■ **What is expected**
Please return every one of the following entries verbatim, keeping each line unchanged from the first to the last.
• • • •
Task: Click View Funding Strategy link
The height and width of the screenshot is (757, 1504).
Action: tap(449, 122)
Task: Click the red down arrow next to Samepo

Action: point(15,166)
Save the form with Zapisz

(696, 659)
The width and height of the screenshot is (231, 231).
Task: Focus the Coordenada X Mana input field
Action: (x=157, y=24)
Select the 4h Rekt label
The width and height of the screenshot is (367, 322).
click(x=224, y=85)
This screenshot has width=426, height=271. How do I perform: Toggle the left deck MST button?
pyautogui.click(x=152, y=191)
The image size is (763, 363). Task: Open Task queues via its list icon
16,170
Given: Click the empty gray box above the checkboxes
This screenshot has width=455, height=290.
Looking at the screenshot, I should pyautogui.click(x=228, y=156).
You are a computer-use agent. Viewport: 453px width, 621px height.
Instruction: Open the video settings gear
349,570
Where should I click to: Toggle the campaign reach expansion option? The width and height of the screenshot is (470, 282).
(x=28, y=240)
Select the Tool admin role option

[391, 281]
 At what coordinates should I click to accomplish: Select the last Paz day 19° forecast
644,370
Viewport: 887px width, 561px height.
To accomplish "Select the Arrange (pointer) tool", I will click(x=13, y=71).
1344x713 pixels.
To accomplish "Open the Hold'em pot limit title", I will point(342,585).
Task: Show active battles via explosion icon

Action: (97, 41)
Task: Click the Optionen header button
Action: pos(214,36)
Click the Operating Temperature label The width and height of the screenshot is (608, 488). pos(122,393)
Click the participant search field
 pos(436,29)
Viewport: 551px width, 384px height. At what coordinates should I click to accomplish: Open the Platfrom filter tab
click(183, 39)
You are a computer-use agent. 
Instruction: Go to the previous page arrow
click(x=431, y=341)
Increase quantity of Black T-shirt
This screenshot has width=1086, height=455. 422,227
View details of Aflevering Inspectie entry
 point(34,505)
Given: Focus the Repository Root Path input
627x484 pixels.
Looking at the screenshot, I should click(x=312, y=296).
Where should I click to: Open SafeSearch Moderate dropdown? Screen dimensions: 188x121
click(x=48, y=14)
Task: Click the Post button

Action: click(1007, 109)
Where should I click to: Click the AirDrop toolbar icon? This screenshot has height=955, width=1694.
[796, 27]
• • • •
■ **Task result**
Task: Click View Funding Strategy link
The height and width of the screenshot is (757, 1504).
Action: tap(449, 122)
Task: Click the red down arrow next to Samepo

Action: point(15,166)
Save the form with Zapisz

(696, 659)
The width and height of the screenshot is (231, 231).
Task: Focus the Coordenada X Mana input field
Action: (x=157, y=24)
Select the 4h Rekt label
The width and height of the screenshot is (367, 322).
click(x=224, y=85)
This screenshot has width=426, height=271. How do I perform: Toggle the left deck MST button?
pyautogui.click(x=152, y=191)
The image size is (763, 363). Task: Open Task queues via its list icon
16,170
Given: Click the empty gray box above the checkboxes
This screenshot has width=455, height=290.
Looking at the screenshot, I should pyautogui.click(x=228, y=156).
You are a computer-use agent. Viewport: 453px width, 621px height.
Instruction: Open the video settings gear
349,570
Where should I click to: Toggle the campaign reach expansion option? The width and height of the screenshot is (470, 282).
(x=28, y=240)
Select the Tool admin role option

[391, 281]
 At what coordinates should I click to accomplish: Select the last Paz day 19° forecast
644,370
Viewport: 887px width, 561px height.
To accomplish "Select the Arrange (pointer) tool", I will click(x=13, y=71).
1344x713 pixels.
To accomplish "Open the Hold'em pot limit title", I will point(342,585).
Task: Show active battles via explosion icon

Action: (97, 41)
Task: Click the Optionen header button
Action: pos(214,36)
Click the Operating Temperature label The width and height of the screenshot is (608, 488). pos(122,393)
Click the participant search field
 pos(436,29)
Viewport: 551px width, 384px height. At what coordinates should I click to accomplish: Open the Platfrom filter tab
click(183, 39)
You are a computer-use agent. 
Instruction: Go to the previous page arrow
click(x=431, y=341)
Increase quantity of Black T-shirt
This screenshot has width=1086, height=455. 422,227
View details of Aflevering Inspectie entry
 point(34,505)
Given: Focus the Repository Root Path input
627x484 pixels.
Looking at the screenshot, I should click(x=312, y=296).
Where should I click to: Open SafeSearch Moderate dropdown? Screen dimensions: 188x121
click(x=48, y=14)
Task: Click the Post button

Action: click(1007, 109)
Where should I click to: Click the AirDrop toolbar icon? This screenshot has height=955, width=1694.
[796, 27]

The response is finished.